His crush didn’t last. I watched him stop loving me when he heard me call my brother Assface. My meanness scared him away.

So Henry phoned him out of the blue and I listened on the extension in the laundry room. It was late, almost midnight, and Frank was flossing his teeth. He told Henry that. It’s the last thing he does before looking in on each of his kids and crawling into bed.

I could tell Frank was glad to hear from Henry, but leery, as he listened to what he had to say.

“I want to help, Henry,” Frank said, “but I can’t, unless you make a call to the police.”

“Why?”

“Well, it sounds like one of those situations where you want a cop, but don’t want it to be a an official police situation.”

“Yes.”

“I get a lot of those, mostly from people in the neighbourhood. And I swore after the last one that I wouldn’t do it again.”

“Oh,” said Henry.

There was a long pause and I listened to someone’s breathing, not knowing if it was Henry or Frank. Then I realized it was me and I put my hand over the mouthpiece.

“Why are you so hesitant to call the actual police?” Frank asked.

“Because nothing has actually happened,” Henry said. “No crime, as such.”

“Well, it sounds like trespassing to me. Or stalking. Mischief?”

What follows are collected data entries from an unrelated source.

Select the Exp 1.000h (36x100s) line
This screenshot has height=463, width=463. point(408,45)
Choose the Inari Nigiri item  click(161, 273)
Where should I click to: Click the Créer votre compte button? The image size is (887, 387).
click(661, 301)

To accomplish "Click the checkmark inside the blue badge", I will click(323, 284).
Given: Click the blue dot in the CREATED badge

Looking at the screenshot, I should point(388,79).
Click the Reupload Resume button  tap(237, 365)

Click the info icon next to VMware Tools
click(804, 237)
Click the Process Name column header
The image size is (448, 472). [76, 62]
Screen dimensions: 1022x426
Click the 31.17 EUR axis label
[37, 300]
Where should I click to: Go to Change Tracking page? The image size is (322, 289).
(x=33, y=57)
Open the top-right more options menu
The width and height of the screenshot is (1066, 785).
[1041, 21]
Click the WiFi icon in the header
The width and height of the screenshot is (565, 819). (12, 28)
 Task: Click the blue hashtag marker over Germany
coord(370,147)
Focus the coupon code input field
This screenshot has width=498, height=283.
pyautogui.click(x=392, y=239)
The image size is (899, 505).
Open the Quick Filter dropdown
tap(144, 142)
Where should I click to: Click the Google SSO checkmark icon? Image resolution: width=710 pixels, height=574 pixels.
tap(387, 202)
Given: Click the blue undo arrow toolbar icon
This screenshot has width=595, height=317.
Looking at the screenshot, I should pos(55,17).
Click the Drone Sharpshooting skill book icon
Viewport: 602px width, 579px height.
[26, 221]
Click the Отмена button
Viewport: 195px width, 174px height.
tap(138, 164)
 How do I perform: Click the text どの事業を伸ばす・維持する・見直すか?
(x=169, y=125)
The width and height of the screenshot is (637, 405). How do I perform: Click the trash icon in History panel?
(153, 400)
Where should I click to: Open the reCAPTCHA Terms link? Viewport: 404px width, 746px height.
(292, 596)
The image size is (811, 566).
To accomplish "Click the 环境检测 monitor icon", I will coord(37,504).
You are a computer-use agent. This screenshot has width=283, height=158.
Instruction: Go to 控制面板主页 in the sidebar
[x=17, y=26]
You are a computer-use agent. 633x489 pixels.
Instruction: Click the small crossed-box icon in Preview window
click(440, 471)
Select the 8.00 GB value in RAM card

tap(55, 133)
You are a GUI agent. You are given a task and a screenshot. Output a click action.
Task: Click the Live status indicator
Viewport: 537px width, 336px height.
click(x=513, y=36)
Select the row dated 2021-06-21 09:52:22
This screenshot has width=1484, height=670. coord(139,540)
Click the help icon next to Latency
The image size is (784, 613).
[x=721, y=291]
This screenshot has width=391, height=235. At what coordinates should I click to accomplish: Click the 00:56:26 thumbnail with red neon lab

“But Cherry is sure it was her brother.”

“Pete.”

“Yeah. And Pete’s dead.”

“Yes.”

Frank was quiet again, waiting for Henry to continue, I guess, but there was nothing more to say.

“I see what you mean,” Frank said. “It’s complicated.”

“Cherry is worried the police will think she’s crazy,” Henry said.

“Where is she now?” Frank asked.

I held my breath.

“She’s in the laundry room listening to us on the extension.”

I could have killed him.

“Thanks very much, Henry,” I said.

Frank chuckled. “Hi, Cherry.”

“Hi, Frank. I feel like an idiot.”

“Don’t,” Frank said. “How’s this for an idea? I’ll come to see you, but not till tomorrow morning.”

He sounded firm in his decision. I could feel Henry not wanting to push it, wanting to agree, hoping I wouldn’t say anything to wreck it.

“Thanks, Frank,” I said. “That’d be great.”